I am the Mayor of Magnolia, Mississippi, the county seat of Pike County and the town I grew up in.  I also serve as an Executive Board Member for the Mississippi State Conference of the NAACP, as the President of the Mississippi Conference of Black Mayors, and as 1st Vice President of the Mississippi Black Caucus of Local Elected Officials.  Although the state is still very conservative, we have been able to accomplish a great deal at the local level.  There are seventy-six black mayors of majority-minority communities in the state, and we have been successful in passing multiple ban-the-box laws to blunt the effects of one of the worst collateral consequences of a criminal record:  employment discrimination.

My other current priorities are working with the Mississippi Clergy for Prison Reform (CPR) on ending mandatory minimums and bringing about responsible sentencing reform, and re-enfranchising both people in prison and returning citizens.  This year we were able to get a bill passed that will put additional dollars towards reentry services, increase parole eligibility for nonviolent offenses, and improve the way earned good time is calculated.  Ironically, this bill had the support of our governor, a pro-Trump politician, who wanted to show his support for the federal First Step Act which the president supported.  We still have a very long way to go when it comes to decarcerating our state prisons.   Ten years ago Mississippi’s rate of incarceration was second only to Louisiana’s.  Now we’re in the 3rd place, with a rate of 619 per 100,000 people.

Mississippi’s felony disenfranchisement law was created through an amendment to the state constitution in 1890.  It took the vote away from people convicted of ten specific felonies, including murder and rape, but not manslaughter and aggravated assault.  And since drug crimes didn’t really exist in 1890, convictions for drug offenses were also not included.  When I was in prison working in the law library, I wrote to the State Attorney General with copies to the NAACP and the ACLU asking if, since I was convicted of manslaughter, it was safe for me to assume that I had not lost my right to vote.  He wrote back that I was correct and told me to request an absentee ballot from the Circuit Clerk’s office, which I did.  Eventually, we want to change the state constitution—a heavy lift–but for now we are registering people convicted of crimes other than those ten listed, which is maybe half of our people with criminal histories.

I come from a politically active family and from a community with a tradition of activism.  Pike County was a hotbed of civil rights struggle during the 1960s and in 1973 my father became the first black elected official in the county.  We were a family that voted. When I came out of prison in 2002 I absolutely knew I wanted to work for criminal justice reform.  While I was inside I read the “Autobiography of Malcolm X.”  It was the first book I ever read from cover to cover, and it put me on the path of social justice.  I saw reflections of myself from being a hard-headed youth to finding myself inside the prison system and being exposed to some incredible people who helped me get on the right track.  Like Malcolm, it was the Muslim community for me as well.  When your eyes come open to the truth, there is no turning around.

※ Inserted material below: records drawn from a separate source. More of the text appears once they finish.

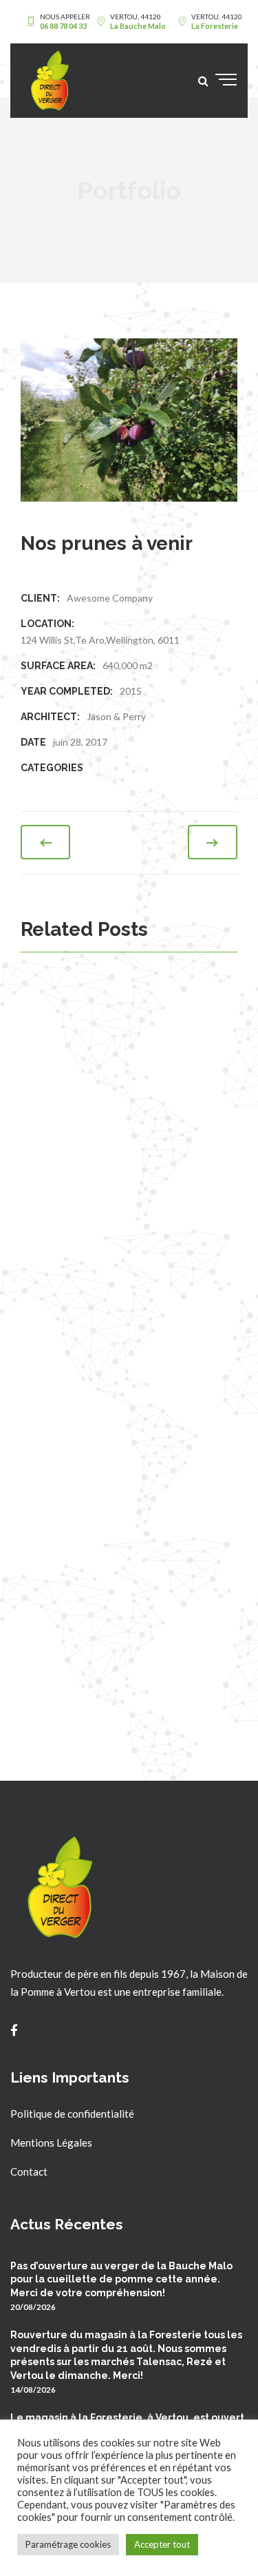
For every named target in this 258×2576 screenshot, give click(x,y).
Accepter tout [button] (162, 2544)
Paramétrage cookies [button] (68, 2544)
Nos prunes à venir (123, 1485)
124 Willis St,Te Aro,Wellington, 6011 (100, 640)
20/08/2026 (33, 2306)
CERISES (88, 1010)
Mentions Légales (51, 2142)
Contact (28, 2171)
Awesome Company (110, 598)
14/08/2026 (33, 2389)
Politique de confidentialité (72, 2113)
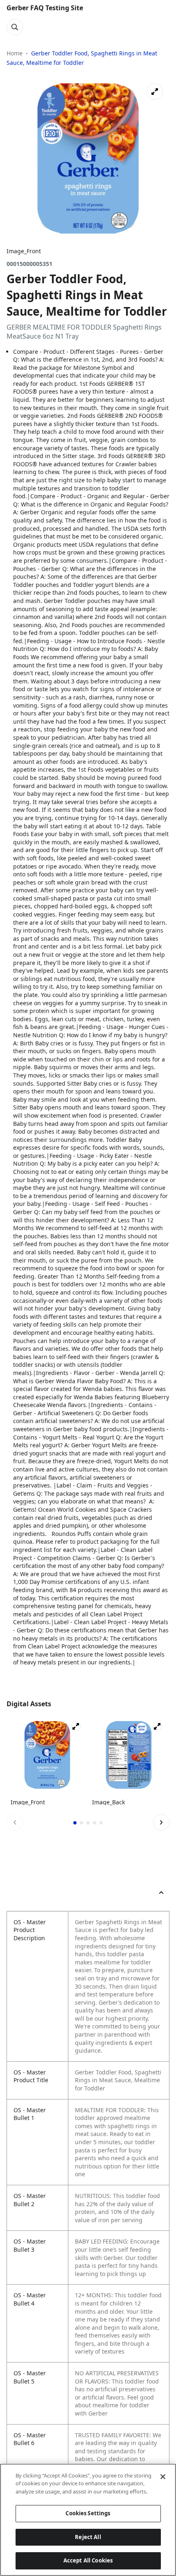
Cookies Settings (87, 2513)
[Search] (15, 27)
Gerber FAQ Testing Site (45, 7)
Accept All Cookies (88, 2560)
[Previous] (15, 1822)
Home (15, 53)
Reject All (88, 2537)
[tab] (75, 1822)
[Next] (161, 1822)
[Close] (163, 2477)
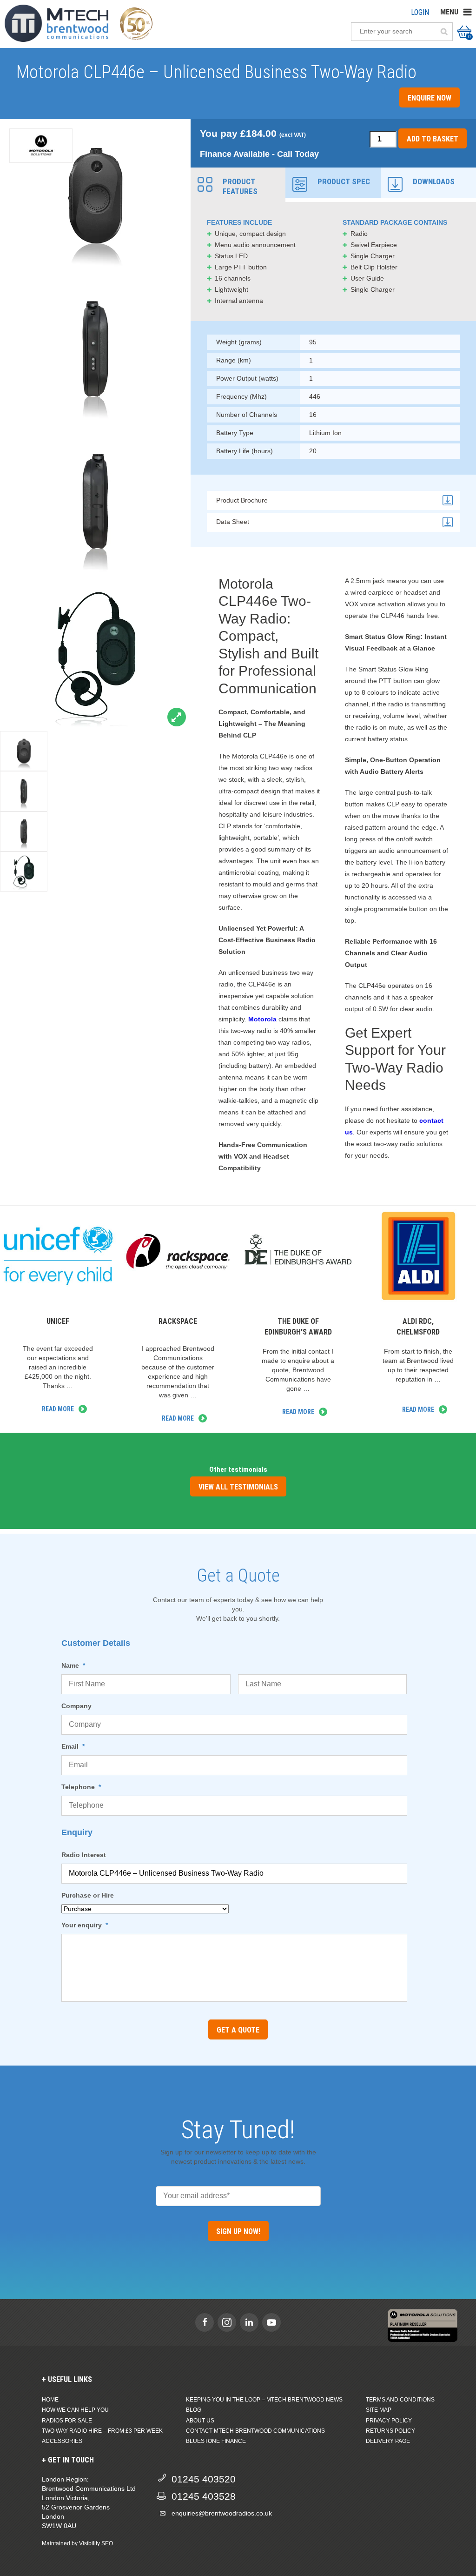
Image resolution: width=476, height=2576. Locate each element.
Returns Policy (390, 2431)
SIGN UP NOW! (238, 2231)
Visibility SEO (96, 2543)
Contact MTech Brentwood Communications (255, 2431)
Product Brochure (242, 500)
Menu (449, 11)
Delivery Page (388, 2441)
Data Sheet (232, 521)
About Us (200, 2420)
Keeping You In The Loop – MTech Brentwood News (264, 2399)
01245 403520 (204, 2479)
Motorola (262, 1019)
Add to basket (432, 138)
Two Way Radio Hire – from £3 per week (102, 2431)
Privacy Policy (389, 2420)
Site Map (378, 2410)
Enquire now (429, 98)
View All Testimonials (238, 1487)
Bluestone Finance (216, 2441)
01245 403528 (204, 2496)
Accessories (62, 2441)
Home (50, 2399)
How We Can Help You (75, 2410)
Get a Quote (238, 2030)
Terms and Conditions (400, 2399)
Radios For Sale (67, 2420)
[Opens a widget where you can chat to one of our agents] (441, 2559)
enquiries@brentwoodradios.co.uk (222, 2513)
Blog (193, 2410)
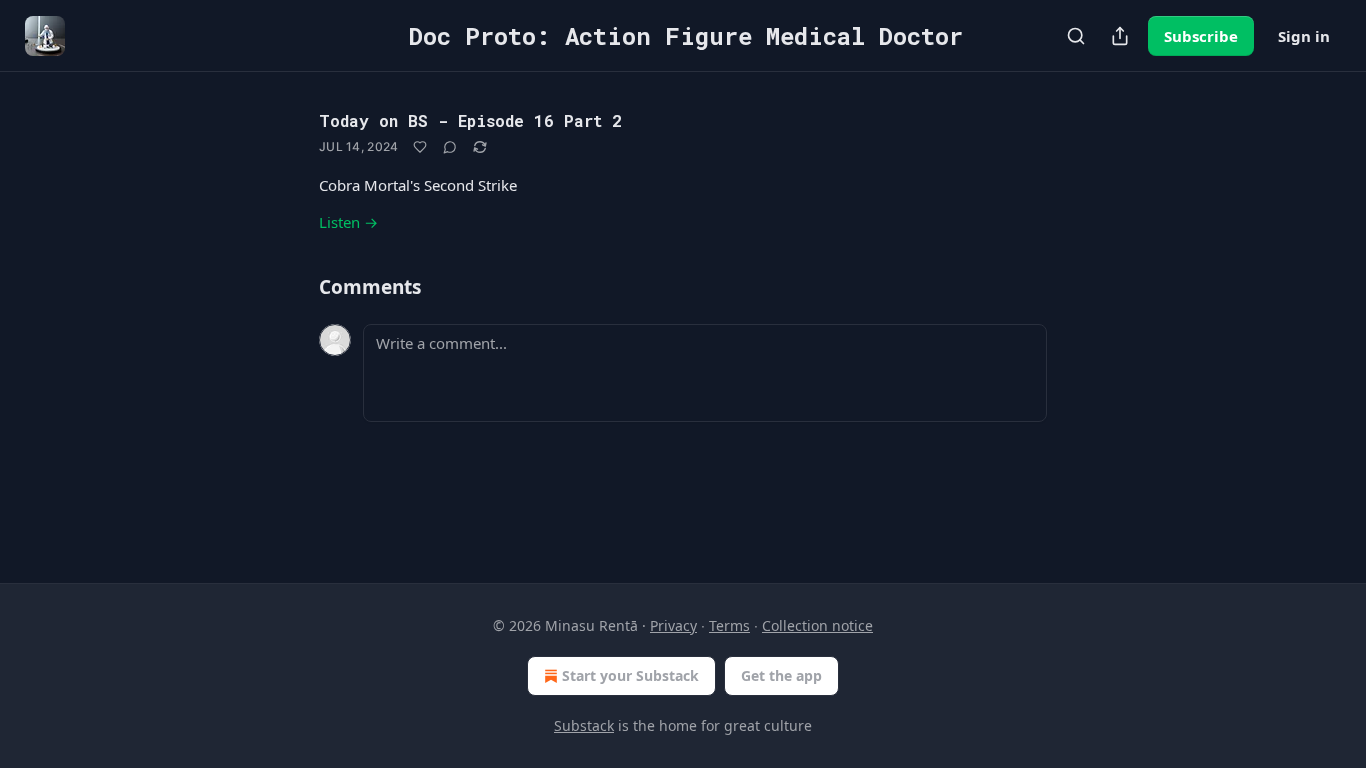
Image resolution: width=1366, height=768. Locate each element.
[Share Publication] (1120, 36)
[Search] (1076, 36)
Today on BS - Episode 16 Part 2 (470, 120)
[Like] (420, 147)
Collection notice (817, 625)
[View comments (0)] (450, 147)
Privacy (673, 625)
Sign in (1304, 36)
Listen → (348, 222)
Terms (729, 625)
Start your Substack (630, 675)
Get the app (781, 675)
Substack (584, 725)
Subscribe (1201, 36)
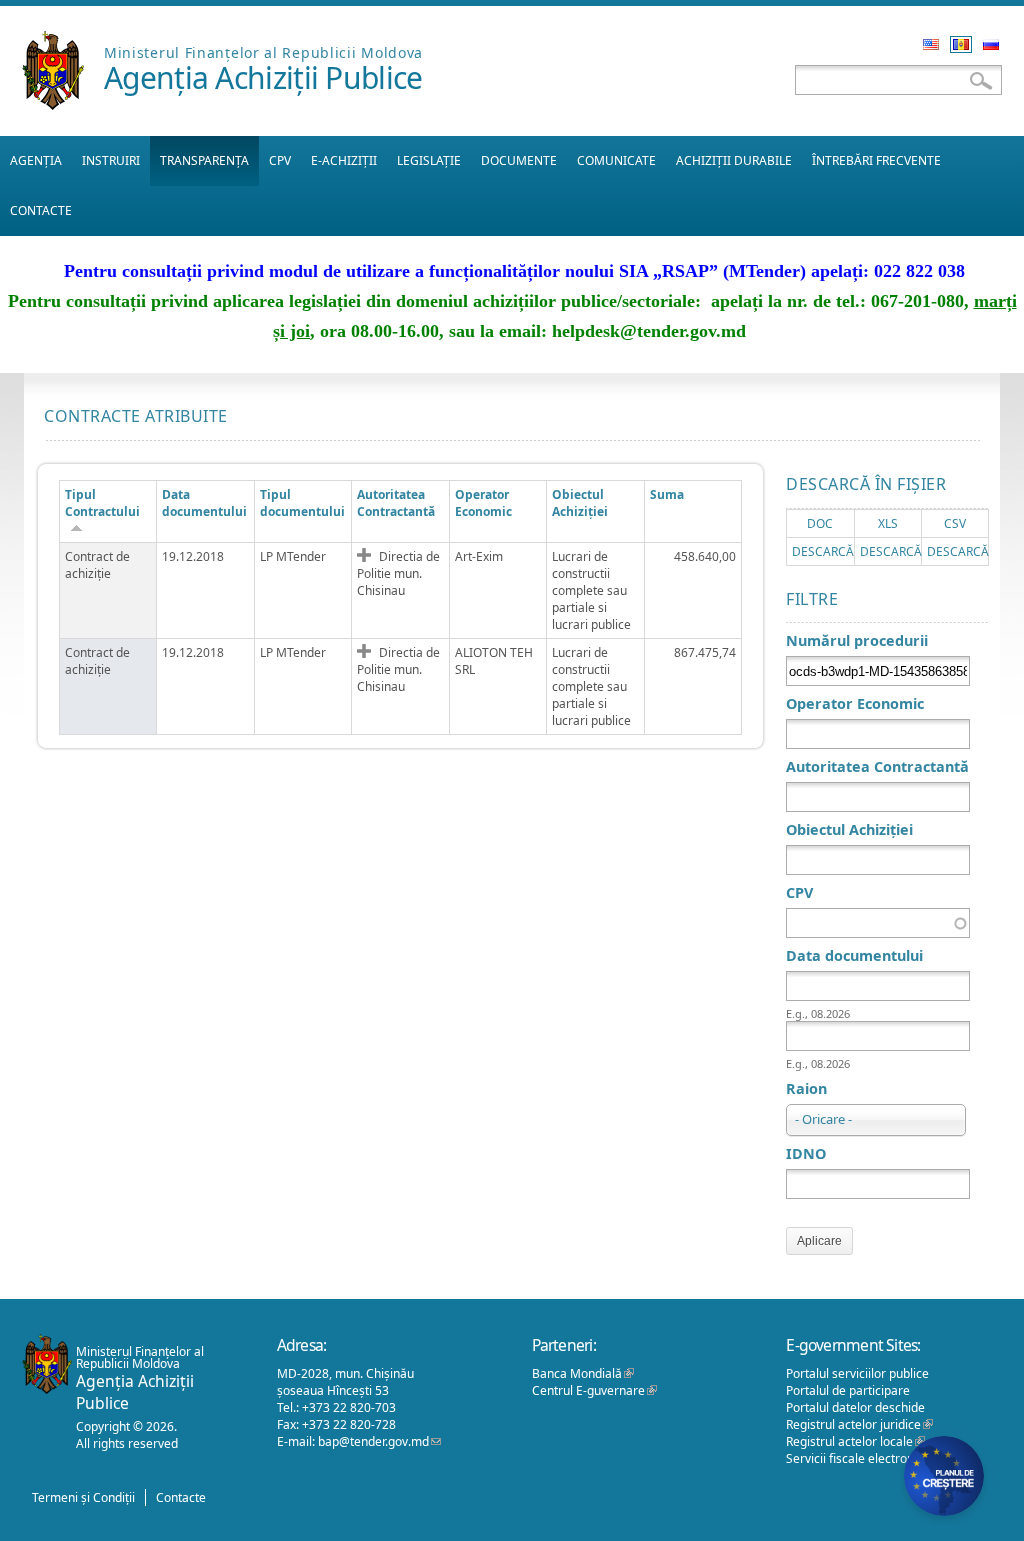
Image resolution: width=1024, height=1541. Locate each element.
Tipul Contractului (102, 503)
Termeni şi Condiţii (83, 1497)
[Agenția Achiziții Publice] (53, 104)
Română (961, 44)
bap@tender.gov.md (379, 1441)
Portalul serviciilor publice (857, 1373)
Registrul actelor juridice (859, 1424)
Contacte (41, 210)
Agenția (36, 160)
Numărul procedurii (857, 640)
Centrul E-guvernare (594, 1390)
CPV (280, 160)
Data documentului (204, 503)
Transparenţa (204, 160)
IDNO (806, 1153)
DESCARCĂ (823, 551)
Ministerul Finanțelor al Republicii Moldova (263, 52)
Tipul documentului (302, 503)
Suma (667, 494)
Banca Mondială (583, 1373)
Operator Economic (855, 703)
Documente (519, 160)
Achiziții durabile (734, 160)
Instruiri (111, 160)
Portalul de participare (848, 1390)
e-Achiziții (344, 160)
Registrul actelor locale (855, 1441)
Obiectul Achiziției (580, 503)
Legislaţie (429, 160)
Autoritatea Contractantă (396, 503)
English (931, 44)
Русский (991, 44)
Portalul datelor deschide (855, 1407)
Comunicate (616, 160)
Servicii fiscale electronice (864, 1458)
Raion (806, 1088)
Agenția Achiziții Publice (263, 77)
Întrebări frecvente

Leading with Conviction has been very positive. To be around people who share your interests and convictions and passions and to glean from them how to approach things and how to duplicate the success they’ve had is awesome.  Sometimes we’re so entrenched in our own work that we don’t hear about the victories going on in Kentucky or New Jersey or California.  When you come to a convening and you hear those stories about how many lives have been effected, it gives you hope back home.  If they can do it in Kentucky, we can do it in Mississippi.  David is an exceptional coach. He has definitely made me look at leadership in a different light.  I’m so proud of the leadership that our Executive Director, DeAnna Hoskins, brings to the formerly incarcerated community fight for justice, equity, and inclusion. I’ve been blessed to be a part of a network of incredible people.

Anthony Witherspoon has a Ph.D. Higher Education Administration from Jackson State University.